In late March, there were rumblings of a wider reduction-in-force (RIF) and executive orders had come out, but we didn’t know who would be affected. Our Center leadership kept telling us that they had not been involved in the decision-making and could only wait to hear about the details on the news. On April 1, I woke up early and already had 75 missed text messages from frantic team members. My entire team had received RIF notices and was being eliminated, along with 75% of our division.

You can’t fully prepare mentally. Beyond the shock, there was fear about how long it would take me to recover financially and find a new position. I had been determined to stick out my role at CDC as long as I could, for the sake of my team and our field, but frankly, there was a bit of relief when the decision was made for me. The previous three months were so stressful—federal employees were so badly treated. We couldn’t talk to external partners, we couldn’t present at public meetings, the words we used were being scrutinized, and the 5 bullet points that we had to send in weekly had no real purpose except to make you paranoid and create a hostile environment. The edict against DEI-AB particularly troubled my group because so are so many inequities in maternal and child health outcomes—we really didn’t know what it would mean to continue MCH research without “equity.” It all added up to a complete loss of autonomy. Our scientific expertise wasn’t being honored and it was hard to know what to work on with looming threats of a RIF.

Future Plans

I’ve been able to move on and I feel healthier without the chronic stress. I will have a new position as a research faculty member at a university once my official separation from CDC occurs. I’ll lend scientific expertise to some on-going medical research projects in maternal and child health. Academic research was not a specific career goal of mine, but it’s different and a fresh start. It’s time to regroup.

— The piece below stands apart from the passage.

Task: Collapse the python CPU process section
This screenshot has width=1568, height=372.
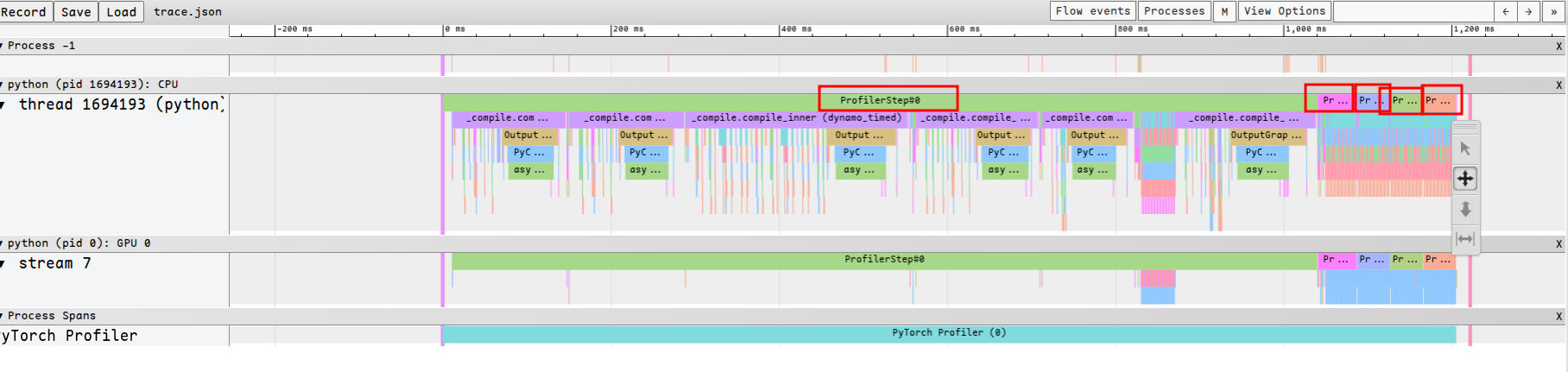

If I came back to CDC, I would need to continue to work remotely, something me and my team had shown we could do well. My children are settled in school and my aging parents and in-laws are nearby.

Other Comments

To come back to CDC, there would have to be major changes guaranteeing that I would not lose my job arbitrarily and would be allowed to do my job effectively and appropriately. Scientists would need to be given autonomy to pursue their research without fear of censorship. I don’t know how that trust can be rebuilt in a future administration; it will take a lot to ensure that protections are in place that cannot be undone on someone’s political whim.